[ACTIVITY] Pick up the passage on the year 2000 computer problem at its last sentence and carry it forward.

[SOURCE PASSAGE]
_ _ _ _

To save space, many computer programs and chips use two digits to designate the year. On 1 January 2000, the year date will be “00”, causing some computers to set dates back to 1900, and others to shut down or enter an emergency state.
No one really knows for sure what impact the millennium bug will have, but that hasn’t stopped people from speculating on the potential for disaster. Scenarios range from the bizarre (telephone calls made over New Year’s Eve 1999 being billed as lasting a hundred years) to the horrifying (nuclear-power plants exploding and planes falling out of the sky).
In Christian theology, the millennium is the 1,000-year period in which Christ will return and set up his kingdom on earth. Although expectations of the Second Coming in the year 1000 were not fulfilled, a number of religious sects have continued to predict it. Jehovah’s Witnesses, for example, saw the First World War as a sign that Christ would soon be with us, and they stated that “millions now living will never die”.
Whether motivated by religious or secular concerns, many people believe that the coming of the millennium will change our world for better or worse. The rise of the Internet has provided a new medium for the spread of such beliefs, especially those of an apocalyptic nature. The Net is filled with sites warning that Y2K will mean “the end of the world as we know it” (shortened to TEOTWAWKI).
Some of the more wild-eyed radicals believe that Y2K is a diabolical invention of the American government. This summer, anti-government militias held a “Prepardness Expo”, where they sold survival gear and warned that the millennium bug could be a way for the government to reduce personal freedom. That being the case, the safest place to be, the survivalists say, is in a cabin in the woods, complete with dehydrated food, bottled water, a petrol-powered generator and a wood stove.
Others, perhaps more plausibly, feel that the year 2000 problem has been greatly exaggerated by computer-industry consultants who want to make a lot of money fixing it. In Britain, for example, Computing magazine reported that consultants are charging widely varying rates for government-sponsored training programmes aimed at helping small businesses. Identical courses can cost anything from €130 to €500 a day and run from the one to ten days. The cost of fixing the problem in the US and Europe alone could be over $850 billion.

_ _ _ _

[GIVEN RECORDS]

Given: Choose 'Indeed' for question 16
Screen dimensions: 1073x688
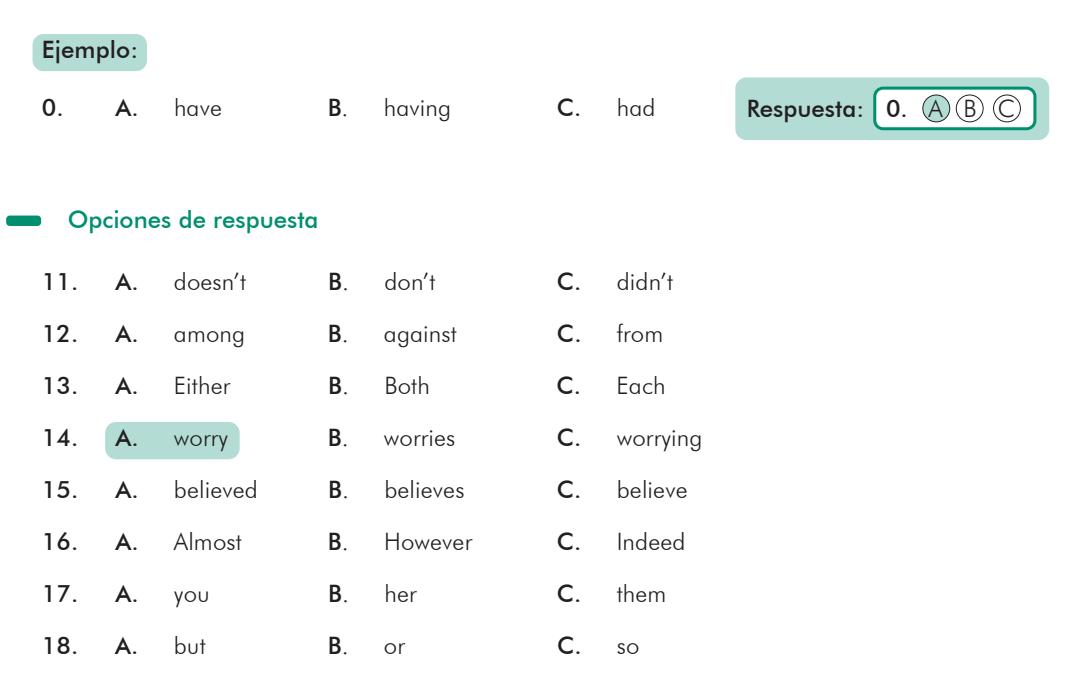Looking at the screenshot, I should pos(644,543).
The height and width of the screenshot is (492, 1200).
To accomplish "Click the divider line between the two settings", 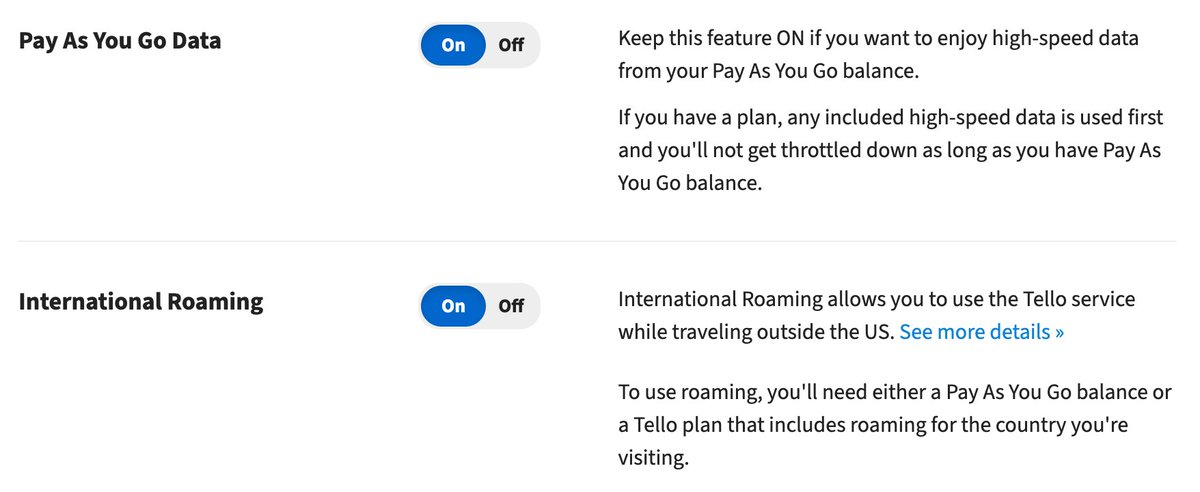I will point(597,241).
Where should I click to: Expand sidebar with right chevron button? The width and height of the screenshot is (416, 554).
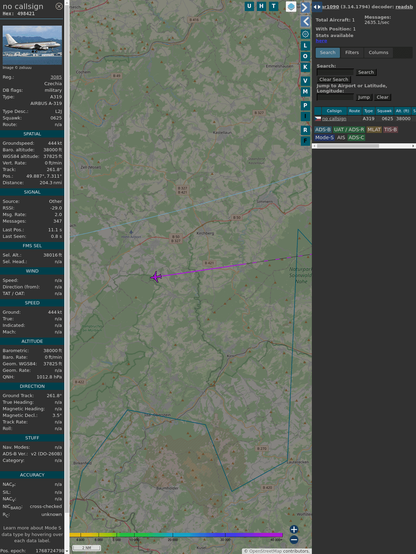point(305,7)
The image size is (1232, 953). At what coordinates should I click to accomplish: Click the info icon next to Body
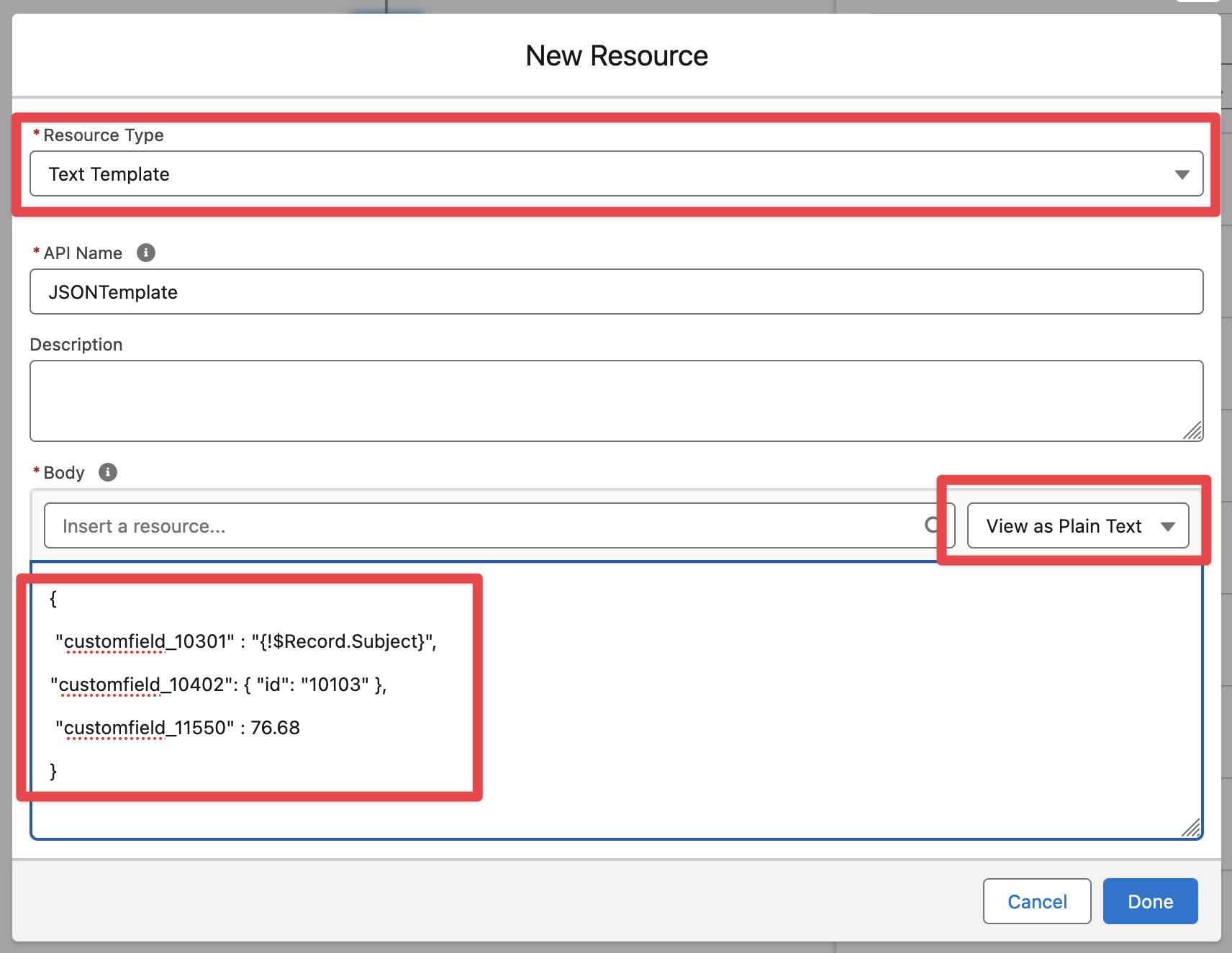pyautogui.click(x=108, y=472)
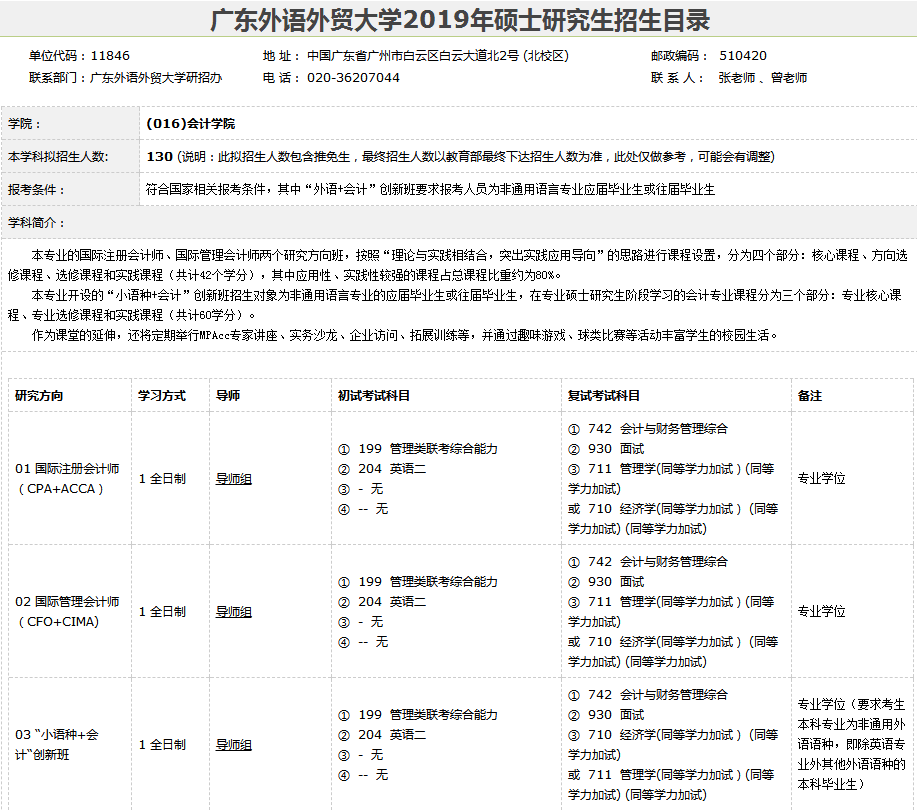Open the 导师组 link for 国际注册会计师 row
Image resolution: width=917 pixels, height=810 pixels.
[233, 479]

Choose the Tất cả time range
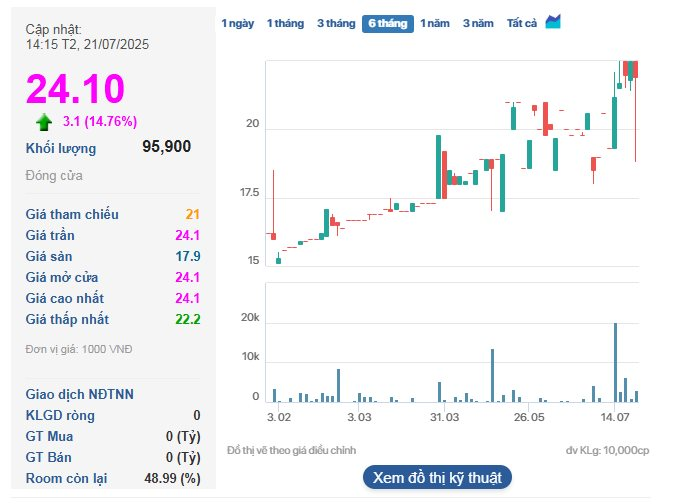pyautogui.click(x=522, y=23)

_ _ _ _

[TASK RESPONSE]
Certainly, there is no shortage of work for computer programmers and other specialists in information technology. Because US universities and technical schools are not producing enough computer-science graduates to deal with the problem, the number of qualified foreign experts who have been given visas has increased dramatically. Large companies are bringing in programmers from countries like India, China and Russia.
Russian programmers, especially, have an advantage in the new market, because they are skilled in older programming languages such as FORTRAN and COBOL; which are most likely to cause problems in the new millennium. COBOL programmers, many of whom retired years ago rather than learn new programming languages, could suddenly find their skills in demand and companies willing to pay them enormous salaries.
With the dead line now only a year away, reactions to the Y2K problem vary from panic to denial. There are those who, like astronomers Clifford Stoll, author of the book “Silicon Snake Oil”, believe Y2K can be fixed in a long weekend. The panic side seems to be getting more publicity, perhaps because alarmism is more attractive than reason. The Global Millennium Foundation’s Internet site, for example, warns of likely shortages of food and water and suggests that concerned parents may want to avoid conceiving a child in 1999 for fear of being unable to feed it. Perhaps the biggest name in year 2000 awareness is Canadian Peter de Jager, who was one of the first to take the problem seriously. In a 1993 article called “Doomsday 2000” for The Computer World magazine, de Jager warned that “our information systems are based on a faulty standard that will cost the worldwide computer community billions of dollars in programming effort.
In 1996, de Jager, who is a special adviser on Y2K to several governments, appeared before the US House of Representatives to discuss the problem. In his presentation, de Jager described computer programmers as “the most optimistic people in the world”. Despite the fact that the computer industry in general is known for late delivery of software, de Jager said, they are still convinced that they can fix the bug on time. He warns that companies that did not make their businesses Y2K-compliant by 31 December 1998 are already too late.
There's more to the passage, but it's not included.